A very large vessel, the royal galley had a length of 60 metres and a breadth of 6.2 metres. Propelled by 59 oars operated by 236 oarsmen, the vessel was also rigged with 2 masts, specifically a mainmast and a foremast with respective heights of 22 metres and 15 metres, and lateen sails with a surface area of 691 square metres. 

One of the galley’s characteristic features was its decoration, the work of Seville’s most highly renowned artists of the age. Juan de Mallara, a humanist and a counsel of the Spanish court, was responsible for the design of the decoration, the selection of themes and the iconography used. He actually left a detailed written description thereof, on the basis of which it was possible to reproduce those elements on the replica. The features on the stern are a highlight of the overall decorative work. The sculptures and paintings which appeared on that part of the original vessel were produced by Juan Bautista Vázquez and Benvenuto Tortello, portraying mythological figures and scenes along with symbols of the Catholic doctrine, such as faith, hope and charity, represented by the awning’s lamps.

Rowing means Rowing Well!

The Athenian fleet developed muscular bonding among a larger proportion of the total population than ever fought in Sparta's phalanx.
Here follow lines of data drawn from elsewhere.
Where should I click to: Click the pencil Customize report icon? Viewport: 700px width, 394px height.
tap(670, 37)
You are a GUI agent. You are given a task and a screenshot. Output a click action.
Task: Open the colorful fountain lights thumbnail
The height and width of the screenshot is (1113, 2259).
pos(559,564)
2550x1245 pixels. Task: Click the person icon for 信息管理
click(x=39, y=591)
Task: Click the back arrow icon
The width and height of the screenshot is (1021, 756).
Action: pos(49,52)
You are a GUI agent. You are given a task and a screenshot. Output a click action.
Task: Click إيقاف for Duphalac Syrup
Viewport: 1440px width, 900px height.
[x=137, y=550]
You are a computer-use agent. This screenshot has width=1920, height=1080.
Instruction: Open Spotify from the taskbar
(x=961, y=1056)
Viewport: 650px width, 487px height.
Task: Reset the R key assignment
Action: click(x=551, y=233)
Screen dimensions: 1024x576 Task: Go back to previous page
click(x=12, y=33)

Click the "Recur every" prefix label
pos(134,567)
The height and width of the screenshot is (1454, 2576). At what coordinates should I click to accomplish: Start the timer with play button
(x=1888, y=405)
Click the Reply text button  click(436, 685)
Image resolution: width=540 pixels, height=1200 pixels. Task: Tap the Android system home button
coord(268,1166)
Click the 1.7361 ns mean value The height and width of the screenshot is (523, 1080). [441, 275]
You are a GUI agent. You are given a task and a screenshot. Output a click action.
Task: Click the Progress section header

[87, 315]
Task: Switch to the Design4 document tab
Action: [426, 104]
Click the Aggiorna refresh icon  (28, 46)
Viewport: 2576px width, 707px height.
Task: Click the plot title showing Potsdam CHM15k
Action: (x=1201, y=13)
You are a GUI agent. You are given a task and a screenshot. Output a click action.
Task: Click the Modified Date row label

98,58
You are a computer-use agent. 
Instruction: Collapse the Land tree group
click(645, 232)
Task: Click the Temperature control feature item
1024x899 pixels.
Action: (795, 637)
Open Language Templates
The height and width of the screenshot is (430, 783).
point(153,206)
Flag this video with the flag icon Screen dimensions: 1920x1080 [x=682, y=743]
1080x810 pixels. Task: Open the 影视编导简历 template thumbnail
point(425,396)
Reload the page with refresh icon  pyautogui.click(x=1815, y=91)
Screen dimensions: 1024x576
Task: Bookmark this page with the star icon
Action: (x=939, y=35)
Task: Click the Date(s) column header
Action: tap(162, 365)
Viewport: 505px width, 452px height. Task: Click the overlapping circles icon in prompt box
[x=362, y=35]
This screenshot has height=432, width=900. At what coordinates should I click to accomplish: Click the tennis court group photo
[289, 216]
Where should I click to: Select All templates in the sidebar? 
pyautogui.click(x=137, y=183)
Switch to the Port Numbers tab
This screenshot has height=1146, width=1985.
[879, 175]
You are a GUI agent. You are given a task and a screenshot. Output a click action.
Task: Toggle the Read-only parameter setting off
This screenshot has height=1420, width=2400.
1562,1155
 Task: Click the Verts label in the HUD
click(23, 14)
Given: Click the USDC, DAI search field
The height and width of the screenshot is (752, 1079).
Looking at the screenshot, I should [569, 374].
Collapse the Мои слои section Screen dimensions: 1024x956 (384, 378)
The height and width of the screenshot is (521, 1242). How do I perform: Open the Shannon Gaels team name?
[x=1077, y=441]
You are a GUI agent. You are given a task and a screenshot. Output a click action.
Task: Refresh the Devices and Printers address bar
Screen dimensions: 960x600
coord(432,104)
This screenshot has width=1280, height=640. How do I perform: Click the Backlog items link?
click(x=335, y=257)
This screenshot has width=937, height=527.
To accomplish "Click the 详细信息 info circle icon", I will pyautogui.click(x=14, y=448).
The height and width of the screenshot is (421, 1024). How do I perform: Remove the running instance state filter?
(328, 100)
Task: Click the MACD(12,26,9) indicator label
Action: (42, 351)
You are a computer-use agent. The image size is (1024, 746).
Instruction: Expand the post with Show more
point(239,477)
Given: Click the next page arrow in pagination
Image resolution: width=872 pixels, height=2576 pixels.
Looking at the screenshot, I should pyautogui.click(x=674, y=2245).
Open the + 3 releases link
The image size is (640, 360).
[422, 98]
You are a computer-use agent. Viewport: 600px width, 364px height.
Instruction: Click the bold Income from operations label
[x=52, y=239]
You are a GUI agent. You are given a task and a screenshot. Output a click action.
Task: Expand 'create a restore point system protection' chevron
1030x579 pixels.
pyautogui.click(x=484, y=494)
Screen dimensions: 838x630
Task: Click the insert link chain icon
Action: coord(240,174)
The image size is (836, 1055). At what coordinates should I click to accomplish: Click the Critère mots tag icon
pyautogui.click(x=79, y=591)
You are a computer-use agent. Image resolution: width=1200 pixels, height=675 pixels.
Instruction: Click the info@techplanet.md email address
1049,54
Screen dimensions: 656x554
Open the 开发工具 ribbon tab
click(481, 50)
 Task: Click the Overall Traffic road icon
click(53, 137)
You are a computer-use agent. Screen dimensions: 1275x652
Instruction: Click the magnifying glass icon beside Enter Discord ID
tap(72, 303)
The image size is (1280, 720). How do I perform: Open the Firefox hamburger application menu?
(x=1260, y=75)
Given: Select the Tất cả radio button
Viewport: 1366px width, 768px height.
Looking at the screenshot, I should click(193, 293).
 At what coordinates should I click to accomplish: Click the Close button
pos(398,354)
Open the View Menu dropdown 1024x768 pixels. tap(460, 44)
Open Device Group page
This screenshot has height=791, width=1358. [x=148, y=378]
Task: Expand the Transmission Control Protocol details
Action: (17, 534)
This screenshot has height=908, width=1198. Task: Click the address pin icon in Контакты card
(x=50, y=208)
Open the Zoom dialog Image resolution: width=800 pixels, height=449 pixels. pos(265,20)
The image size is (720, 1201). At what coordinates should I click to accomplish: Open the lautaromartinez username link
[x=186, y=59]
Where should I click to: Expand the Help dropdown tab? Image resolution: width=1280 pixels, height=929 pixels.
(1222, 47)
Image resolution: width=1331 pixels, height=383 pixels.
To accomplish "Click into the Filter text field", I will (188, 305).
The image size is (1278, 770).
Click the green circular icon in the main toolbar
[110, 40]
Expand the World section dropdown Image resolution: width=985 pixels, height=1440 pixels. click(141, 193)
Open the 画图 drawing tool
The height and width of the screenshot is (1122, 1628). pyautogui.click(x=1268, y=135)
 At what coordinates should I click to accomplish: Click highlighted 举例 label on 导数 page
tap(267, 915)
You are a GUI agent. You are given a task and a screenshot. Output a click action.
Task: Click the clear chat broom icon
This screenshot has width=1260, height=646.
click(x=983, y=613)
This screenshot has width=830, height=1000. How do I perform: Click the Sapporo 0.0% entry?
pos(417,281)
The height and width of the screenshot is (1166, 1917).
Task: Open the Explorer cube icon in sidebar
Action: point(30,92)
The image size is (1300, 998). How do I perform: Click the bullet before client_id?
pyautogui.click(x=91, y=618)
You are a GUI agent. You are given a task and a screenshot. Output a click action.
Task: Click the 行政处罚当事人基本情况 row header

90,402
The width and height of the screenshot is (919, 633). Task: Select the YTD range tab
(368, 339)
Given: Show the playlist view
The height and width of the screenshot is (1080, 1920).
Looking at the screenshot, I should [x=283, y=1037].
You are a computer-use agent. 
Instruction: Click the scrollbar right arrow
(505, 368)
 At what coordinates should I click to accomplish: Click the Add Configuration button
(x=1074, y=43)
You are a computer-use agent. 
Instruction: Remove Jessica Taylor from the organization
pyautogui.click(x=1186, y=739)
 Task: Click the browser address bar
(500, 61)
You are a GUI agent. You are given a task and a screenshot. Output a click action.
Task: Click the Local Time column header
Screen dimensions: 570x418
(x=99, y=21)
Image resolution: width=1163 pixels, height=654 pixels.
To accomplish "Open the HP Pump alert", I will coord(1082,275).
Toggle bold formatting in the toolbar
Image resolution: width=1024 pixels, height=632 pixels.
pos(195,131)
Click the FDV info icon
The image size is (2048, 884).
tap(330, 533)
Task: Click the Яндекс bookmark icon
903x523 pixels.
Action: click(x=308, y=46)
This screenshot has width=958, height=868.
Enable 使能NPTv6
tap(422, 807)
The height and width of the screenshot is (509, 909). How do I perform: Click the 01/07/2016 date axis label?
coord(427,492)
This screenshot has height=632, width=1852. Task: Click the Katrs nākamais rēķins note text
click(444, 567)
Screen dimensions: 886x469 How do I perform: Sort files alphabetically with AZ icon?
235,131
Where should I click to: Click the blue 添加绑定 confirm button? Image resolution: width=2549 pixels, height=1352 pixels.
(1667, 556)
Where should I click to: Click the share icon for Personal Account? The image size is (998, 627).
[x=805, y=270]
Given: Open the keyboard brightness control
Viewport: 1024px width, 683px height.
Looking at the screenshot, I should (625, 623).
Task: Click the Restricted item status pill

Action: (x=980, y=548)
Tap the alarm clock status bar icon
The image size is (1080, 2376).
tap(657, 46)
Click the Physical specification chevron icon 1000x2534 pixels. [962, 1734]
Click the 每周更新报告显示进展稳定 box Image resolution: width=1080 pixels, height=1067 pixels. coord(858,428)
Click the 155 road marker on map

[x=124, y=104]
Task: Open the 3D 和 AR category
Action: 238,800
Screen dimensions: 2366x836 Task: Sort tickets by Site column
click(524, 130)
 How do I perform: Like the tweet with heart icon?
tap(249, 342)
In 483 B.C., when Themistocles persuaded the Athenians to build a fleet of triremes, the citizens who manned the oars found themselves in a situation that required prolonged and precise movement in unison. The three tiers of oars had scant clearance. Every oarsman had to keep pace with those in front and behind, while also keeping his oar out of the path of those banked above or below him. Deviation of more than a few inches, and mistiming by a fraction of a second, meant a tangle of oars and loss of momentum. Precision was absolutely vital, and it took considerable practice for a crew to settle into a smooth, effective rhythm.

Rowing flexes the same arm and leg muscles as marching and dancing, and a seated posture may not diminish the emotional effect of keeping together in time that results from such exercises when people stay on their feet. Unlike contemporary rowers, ancient trireme crews pulled their oars in unison by conforming to the beat of a mallet on a special sounding board; and this may have strengthened their visceral response to keeping together in time. If so, the Athenians, too, were in a position to provoke the same sort of emotional solidarity that the Spartans did, with the difference that the upwelling of common feeling among the Athenians concentrated among citizens too poor to equip themselves for the phalanx, and who, instead of fighting on land, rowed in the fleet almost every summer between 480 and 404 B.C.